I thought about dove hunting as I was sitting at the Little Rock Touchdown Club’s meeting on Monday. The luncheon featured a cast of former Dallas Cowboys who showed up to announce the Cliff Harris Award for the nation’s top small college defensive player. Long before he was a star for the Ouachita Baptist University Tigers and the Dallas Cowboys, Cliff and younger brother Tommy (who went on to play football at the University of Arkansas) spent their Labor Days hunting with their father and my father. Our dads played football together at Ouachita in the 1940s and became lifelong friends.

Dad loved to tell the story of the year he joined O.J. “Buddy” Harris, Cliff, Tommy and several others on a hunt during which more than 100 doves were harvested.

My dad gave the doves to a friend named Henry, who had told him he loved eating any kind of wild game. He also loved to have a strong drink or two each evening.

About a week later, my father went into Henry’s store and asked, “How were those doves?”
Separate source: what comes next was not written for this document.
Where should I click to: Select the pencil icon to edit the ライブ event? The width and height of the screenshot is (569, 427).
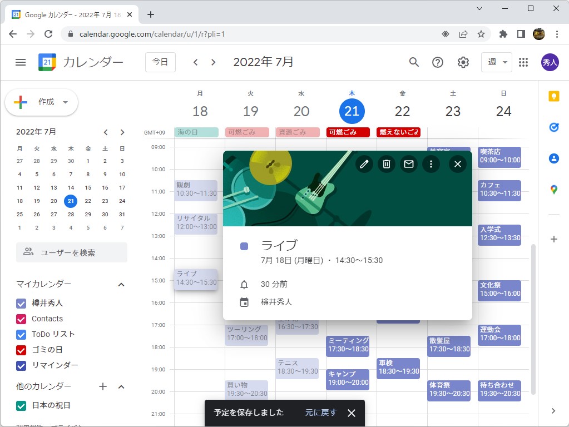point(364,164)
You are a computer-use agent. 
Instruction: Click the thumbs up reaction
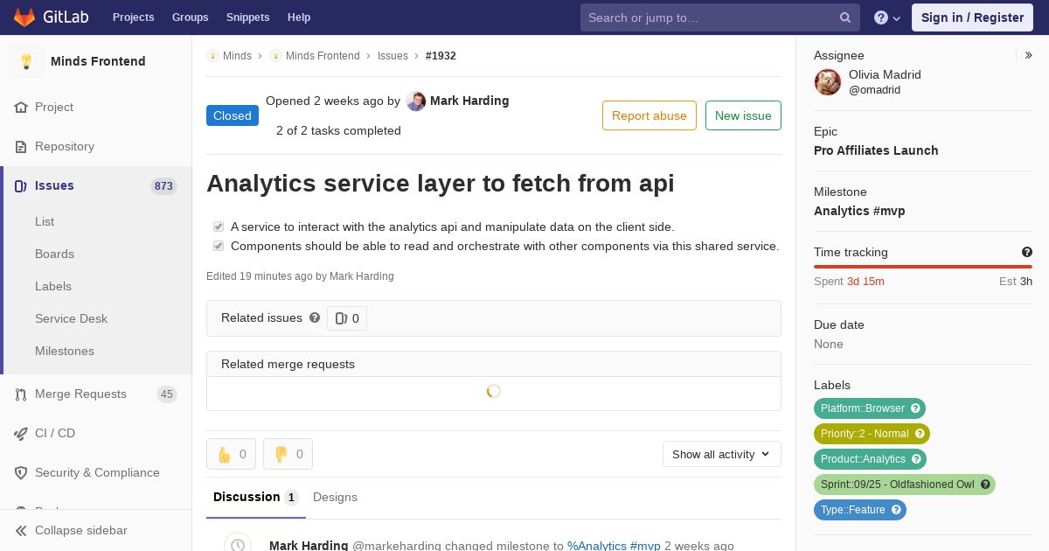point(231,454)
“Red, I don’t want you to ever give me another dove,” Henry answered. “I got so sick that I couldn’t get out of bed for several days. Either I had some bad doves or some bad whiskey. I would like to think it was the doves.”

Those are the kinds of stories that are repeated at opening-day dove hunts year after year.

“The little Confederate gray mourning dove does more to kick off the fall hunting social season for us good old boys than a new shotgun, pit-cooked barbecue, hushpuppies and a longneck Budweiser could,” Tom Bryant wrote in The Pilot in North Carolina. “Dove hunting season has become a major event in the South. I should rephrase that to say the opening few days of the season usher in the real stuff, and then everyone settles into their specialty. Quail hunters concentrate on where the coveys are. Deer hunters start putting up their tree stands, scouting for rubs and limbering up the bows or sighting in black-powder guns. Duck hunters begin cleaning up decoys and getting duck boats ready in preparation for the main event. … But all of that comes later.

“First of all, we’ve got to go dove hunting. Dove hunts take place in different ways, from the fine-linen, top-of-the-line, sophisticated event to the out-behind-the-barn, down-close-to-the-creek, next-to-the-freshly-cut-cornfield hunts that were my early introduction to the art of dove shooting. No two opening days are the same. And yet, if you’ve been to one, you’ve almost been to them all. … Like untold thousands of dove hunters across the South, we will join the noble pursuit of an amazing little Southern bird that means so much to us.”

According to the calendar, autumn doesn’t officially arrive until late September.

It will still be hot next week. It will still be humid.

But when the sun begins to rise in the eastern sky and that first hunter stands up from his stool and fires Sunday morning, it will be autumn in Arkansas in my mind.